--- PROBLEM REQUIREMENTS ---
Please copy each line of the records below that includes the word "computer".

--- INFORMATION PROVIDED ---
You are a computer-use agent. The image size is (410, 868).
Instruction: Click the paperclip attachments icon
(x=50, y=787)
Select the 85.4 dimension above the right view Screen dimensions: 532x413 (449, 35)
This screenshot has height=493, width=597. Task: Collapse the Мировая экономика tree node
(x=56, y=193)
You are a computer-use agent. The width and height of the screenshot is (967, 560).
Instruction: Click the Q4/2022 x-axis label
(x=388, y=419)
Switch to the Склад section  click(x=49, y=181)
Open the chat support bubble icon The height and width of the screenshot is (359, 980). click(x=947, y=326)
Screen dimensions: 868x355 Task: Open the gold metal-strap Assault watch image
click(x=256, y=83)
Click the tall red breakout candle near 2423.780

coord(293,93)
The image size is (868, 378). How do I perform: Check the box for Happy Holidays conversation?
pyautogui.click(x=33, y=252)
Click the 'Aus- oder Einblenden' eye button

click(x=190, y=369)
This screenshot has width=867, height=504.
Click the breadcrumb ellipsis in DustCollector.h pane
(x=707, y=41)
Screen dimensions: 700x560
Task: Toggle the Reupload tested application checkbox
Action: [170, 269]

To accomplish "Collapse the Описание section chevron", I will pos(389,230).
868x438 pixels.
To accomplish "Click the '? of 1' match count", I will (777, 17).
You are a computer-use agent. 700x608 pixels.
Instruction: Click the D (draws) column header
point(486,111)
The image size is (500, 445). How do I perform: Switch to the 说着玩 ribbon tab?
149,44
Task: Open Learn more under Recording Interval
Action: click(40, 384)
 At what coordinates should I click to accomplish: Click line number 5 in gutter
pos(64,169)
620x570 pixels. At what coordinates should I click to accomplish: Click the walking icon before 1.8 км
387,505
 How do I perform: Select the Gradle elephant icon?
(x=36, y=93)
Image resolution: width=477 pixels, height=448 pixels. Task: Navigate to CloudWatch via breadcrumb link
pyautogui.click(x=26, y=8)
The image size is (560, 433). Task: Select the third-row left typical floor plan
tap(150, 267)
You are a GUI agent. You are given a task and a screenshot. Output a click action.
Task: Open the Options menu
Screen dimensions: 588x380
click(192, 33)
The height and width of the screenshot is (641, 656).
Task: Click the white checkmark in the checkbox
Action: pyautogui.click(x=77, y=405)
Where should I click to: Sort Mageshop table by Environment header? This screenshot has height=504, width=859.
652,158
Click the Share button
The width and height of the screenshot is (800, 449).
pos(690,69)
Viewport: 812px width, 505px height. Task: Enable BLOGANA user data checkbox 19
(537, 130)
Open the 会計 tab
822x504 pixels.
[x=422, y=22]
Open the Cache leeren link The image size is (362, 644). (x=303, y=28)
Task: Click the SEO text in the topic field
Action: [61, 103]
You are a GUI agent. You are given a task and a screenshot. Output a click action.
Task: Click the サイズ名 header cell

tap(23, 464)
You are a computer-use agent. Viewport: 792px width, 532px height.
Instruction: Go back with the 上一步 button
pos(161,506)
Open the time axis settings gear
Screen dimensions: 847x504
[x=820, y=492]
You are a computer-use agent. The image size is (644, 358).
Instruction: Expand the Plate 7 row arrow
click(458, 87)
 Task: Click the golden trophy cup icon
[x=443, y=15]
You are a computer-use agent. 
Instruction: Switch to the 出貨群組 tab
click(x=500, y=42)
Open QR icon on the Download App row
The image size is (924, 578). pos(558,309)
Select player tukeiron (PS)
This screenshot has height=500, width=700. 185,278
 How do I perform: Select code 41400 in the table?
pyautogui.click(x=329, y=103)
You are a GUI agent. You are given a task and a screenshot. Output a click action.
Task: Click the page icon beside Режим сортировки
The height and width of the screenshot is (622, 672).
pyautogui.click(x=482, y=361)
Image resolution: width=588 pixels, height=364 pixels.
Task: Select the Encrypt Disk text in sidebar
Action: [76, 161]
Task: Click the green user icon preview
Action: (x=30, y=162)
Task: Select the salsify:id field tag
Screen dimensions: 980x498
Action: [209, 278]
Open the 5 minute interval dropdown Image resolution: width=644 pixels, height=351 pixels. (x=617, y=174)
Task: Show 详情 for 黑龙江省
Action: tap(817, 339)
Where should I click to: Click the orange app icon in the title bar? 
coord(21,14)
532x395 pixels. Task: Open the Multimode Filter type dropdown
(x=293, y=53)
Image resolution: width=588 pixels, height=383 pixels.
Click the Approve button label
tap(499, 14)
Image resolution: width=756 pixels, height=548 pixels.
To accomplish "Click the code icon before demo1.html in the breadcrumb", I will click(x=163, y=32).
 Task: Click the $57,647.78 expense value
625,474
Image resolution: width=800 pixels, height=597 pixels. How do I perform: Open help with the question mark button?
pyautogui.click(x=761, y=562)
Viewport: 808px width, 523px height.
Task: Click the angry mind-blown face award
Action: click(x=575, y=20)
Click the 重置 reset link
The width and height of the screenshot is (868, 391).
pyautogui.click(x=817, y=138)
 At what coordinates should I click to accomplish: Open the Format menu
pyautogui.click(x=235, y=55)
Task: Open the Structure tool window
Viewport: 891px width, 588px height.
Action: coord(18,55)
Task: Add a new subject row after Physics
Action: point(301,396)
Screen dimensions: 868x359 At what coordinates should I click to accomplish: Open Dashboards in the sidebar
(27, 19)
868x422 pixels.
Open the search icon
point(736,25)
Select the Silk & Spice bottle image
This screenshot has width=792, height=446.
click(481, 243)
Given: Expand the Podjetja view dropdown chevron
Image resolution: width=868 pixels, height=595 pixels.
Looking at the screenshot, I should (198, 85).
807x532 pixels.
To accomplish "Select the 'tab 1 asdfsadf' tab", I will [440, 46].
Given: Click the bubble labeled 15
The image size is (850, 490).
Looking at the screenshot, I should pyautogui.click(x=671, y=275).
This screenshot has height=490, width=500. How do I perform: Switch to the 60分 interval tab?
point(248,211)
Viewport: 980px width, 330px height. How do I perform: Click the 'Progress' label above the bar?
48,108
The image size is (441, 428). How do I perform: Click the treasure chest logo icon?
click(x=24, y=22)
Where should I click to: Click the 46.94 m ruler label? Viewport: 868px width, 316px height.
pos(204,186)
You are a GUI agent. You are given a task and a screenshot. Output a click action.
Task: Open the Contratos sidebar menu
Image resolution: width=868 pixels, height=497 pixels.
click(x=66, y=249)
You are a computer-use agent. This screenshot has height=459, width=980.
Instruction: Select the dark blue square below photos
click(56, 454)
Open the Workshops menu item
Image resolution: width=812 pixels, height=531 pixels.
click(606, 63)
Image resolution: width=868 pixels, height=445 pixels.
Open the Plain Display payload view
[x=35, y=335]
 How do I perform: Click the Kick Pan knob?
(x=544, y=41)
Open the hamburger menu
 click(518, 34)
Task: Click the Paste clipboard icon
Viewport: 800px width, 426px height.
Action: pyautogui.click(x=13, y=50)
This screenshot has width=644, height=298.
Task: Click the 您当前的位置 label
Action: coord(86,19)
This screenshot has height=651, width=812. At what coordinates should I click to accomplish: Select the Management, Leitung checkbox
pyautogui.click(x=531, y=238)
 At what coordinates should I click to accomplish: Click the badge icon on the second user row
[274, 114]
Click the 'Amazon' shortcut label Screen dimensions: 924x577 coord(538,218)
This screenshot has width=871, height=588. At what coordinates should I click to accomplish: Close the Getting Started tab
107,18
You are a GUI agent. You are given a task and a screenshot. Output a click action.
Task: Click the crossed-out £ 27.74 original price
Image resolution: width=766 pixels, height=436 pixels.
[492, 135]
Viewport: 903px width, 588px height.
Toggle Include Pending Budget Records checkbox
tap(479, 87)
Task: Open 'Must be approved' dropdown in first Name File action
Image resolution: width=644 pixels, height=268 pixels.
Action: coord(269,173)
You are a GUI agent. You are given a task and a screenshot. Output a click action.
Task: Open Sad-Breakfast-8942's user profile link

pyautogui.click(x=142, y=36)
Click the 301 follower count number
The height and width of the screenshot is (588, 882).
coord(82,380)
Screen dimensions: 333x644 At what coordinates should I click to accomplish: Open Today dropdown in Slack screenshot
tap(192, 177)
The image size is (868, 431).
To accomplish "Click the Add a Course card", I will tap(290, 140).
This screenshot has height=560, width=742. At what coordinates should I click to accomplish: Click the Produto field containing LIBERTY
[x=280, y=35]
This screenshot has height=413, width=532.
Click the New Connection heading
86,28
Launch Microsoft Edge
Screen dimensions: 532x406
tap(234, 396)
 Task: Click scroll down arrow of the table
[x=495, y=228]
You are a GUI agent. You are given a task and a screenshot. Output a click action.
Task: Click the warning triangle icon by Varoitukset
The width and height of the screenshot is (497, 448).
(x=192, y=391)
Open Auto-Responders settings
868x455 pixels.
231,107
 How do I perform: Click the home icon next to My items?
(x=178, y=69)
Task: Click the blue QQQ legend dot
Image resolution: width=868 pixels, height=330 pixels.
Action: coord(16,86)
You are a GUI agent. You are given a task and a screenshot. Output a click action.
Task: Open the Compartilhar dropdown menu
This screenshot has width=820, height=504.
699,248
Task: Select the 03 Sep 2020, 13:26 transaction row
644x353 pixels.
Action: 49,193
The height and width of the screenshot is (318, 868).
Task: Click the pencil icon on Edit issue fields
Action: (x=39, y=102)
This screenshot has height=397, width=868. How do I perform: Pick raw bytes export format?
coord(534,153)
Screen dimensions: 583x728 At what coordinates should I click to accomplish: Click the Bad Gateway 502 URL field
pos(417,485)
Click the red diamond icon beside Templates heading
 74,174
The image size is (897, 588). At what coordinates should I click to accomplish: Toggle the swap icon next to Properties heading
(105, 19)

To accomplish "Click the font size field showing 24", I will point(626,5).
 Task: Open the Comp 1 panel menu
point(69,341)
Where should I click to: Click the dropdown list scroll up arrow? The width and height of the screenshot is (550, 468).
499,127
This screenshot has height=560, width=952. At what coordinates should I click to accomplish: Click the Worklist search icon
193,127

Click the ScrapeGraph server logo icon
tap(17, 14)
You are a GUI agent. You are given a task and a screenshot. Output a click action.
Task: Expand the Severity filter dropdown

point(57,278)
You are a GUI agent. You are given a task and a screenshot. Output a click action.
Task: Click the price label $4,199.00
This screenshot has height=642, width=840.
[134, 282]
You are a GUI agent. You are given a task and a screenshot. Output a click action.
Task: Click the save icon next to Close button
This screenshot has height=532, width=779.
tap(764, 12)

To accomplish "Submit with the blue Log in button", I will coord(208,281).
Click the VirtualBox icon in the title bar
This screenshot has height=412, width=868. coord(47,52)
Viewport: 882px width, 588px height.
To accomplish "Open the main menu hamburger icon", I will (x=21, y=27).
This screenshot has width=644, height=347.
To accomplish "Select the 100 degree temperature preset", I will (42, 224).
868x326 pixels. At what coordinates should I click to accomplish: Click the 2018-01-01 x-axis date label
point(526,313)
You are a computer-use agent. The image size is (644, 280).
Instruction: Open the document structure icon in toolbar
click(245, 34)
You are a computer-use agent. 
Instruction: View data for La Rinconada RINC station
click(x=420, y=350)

--- WRITTEN ANSWER ---
You are a computer-use agent. The image size is (410, 868).
You are a computer-use agent. The width and height of the screenshot is (967, 560).
You are a computer-use agent. 700x608 pixels.
You are a computer-use agent. Viewport: 792px width, 532px height.
You are a computer-use agent. The image size is (644, 358).
You are a computer-use agent. 
You are a computer-use agent. This screenshot has height=459, width=980.
You are a computer-use agent. The image size is (644, 280).
You are a computer-use agent. 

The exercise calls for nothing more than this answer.